In 2020 and 2021 due to the COVID-19 pandemic, some venues employed standees to fill seats at sporting events being conducted at reduced or no public attendance due to public health restrictions, often featuring images of fans (who could submit their photos to appear on standees in exchange for a charitable donation), team alumni and figures, or celebrities.

Two NFL teams notably used standees of fictional characters, such as the Denver Broncos filling a portion of the stands with South Park characters as a promotion for the series (which was created by Colorado natives Trey Parker and Matt Stone, and set in a fictitious Colorado town), and the Detroit Lions using standees of Animal Crossing characters during one game (as a follow-up to an Animal Crossing: New Horizons-themed video it used to unveil their 2020 schedule).

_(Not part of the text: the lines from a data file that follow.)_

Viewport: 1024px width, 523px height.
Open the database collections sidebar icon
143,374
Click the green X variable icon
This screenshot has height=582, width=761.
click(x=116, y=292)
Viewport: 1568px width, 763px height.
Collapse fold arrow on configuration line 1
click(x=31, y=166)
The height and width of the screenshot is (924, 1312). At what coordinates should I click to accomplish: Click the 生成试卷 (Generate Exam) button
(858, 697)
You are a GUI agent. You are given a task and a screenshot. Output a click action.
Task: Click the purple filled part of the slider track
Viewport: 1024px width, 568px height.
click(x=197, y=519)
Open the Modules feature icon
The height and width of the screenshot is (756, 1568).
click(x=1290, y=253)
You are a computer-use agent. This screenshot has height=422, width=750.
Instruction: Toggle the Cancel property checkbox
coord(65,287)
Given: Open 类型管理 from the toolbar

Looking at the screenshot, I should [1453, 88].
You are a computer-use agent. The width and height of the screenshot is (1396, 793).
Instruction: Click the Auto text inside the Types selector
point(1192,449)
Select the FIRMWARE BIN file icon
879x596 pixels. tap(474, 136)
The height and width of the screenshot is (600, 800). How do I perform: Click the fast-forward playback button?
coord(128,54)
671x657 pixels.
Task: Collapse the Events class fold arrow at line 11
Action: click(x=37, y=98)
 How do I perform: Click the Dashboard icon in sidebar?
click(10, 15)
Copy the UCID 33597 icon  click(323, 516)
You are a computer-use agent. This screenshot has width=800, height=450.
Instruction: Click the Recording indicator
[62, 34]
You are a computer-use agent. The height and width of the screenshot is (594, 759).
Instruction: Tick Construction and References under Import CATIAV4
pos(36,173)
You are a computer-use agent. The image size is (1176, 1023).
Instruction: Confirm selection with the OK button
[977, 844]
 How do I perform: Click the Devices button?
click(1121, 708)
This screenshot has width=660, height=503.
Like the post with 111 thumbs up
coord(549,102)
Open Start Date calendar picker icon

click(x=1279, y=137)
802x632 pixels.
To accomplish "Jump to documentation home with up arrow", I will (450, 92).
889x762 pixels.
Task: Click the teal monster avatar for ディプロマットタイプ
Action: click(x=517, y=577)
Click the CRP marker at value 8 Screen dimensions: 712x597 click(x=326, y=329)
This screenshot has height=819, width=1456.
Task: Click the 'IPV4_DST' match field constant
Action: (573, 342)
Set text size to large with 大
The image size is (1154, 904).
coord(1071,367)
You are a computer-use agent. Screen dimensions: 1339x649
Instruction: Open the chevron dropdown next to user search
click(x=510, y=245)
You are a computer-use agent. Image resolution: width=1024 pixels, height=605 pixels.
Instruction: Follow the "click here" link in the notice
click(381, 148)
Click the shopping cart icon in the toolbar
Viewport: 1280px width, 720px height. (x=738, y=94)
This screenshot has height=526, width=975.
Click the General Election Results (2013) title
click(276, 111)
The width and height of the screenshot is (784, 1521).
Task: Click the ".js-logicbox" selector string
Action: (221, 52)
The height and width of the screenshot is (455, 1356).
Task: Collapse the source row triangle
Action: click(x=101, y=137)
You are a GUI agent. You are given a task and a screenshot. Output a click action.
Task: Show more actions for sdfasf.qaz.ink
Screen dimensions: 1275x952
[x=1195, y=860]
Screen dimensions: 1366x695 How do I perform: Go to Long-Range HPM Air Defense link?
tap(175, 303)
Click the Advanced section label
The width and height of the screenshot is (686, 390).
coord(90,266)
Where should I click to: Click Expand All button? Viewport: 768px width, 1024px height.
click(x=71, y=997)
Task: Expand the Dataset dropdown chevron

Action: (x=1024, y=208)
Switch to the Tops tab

Standees have occasionally been used to combat non-health related attendance issues. In 2010, Italian Serie B team Trieste was criticized for using cardboard cutouts to conceal large swathes of empty seats at its home venue, although in practice the fan silhouettes were printed on large vinyl banners rather than individually cut from cardboard. In 2014, the supporters' club for J-League side Omiya Ardija dressed cardboard cutouts in their team's colors when too few of their real fans could commit to an away trip.

===Films===
Cardboard cutouts have been used in film to simulate or enhance crowds of extras, particularly in sports-themed productions which often require large venues to appear full.

Among notable features that used such a device were baseball films The Natural and The Fan, the hockey-themed thriller Sudden Death, the American football drama Any Given Sunday, or the boxing biopic Ali. The long-running HBO series Arliss, whose title character was a sports agent, also used cardboard cutouts for many of its stadium scenes.

Prop makers later developed inflatable anthropomorphic figures to better convey volume at different angles. They made their first recorded appearance in Seabiscuit, a horse racing film released in 2003. CGI crowds have also become more prevalent.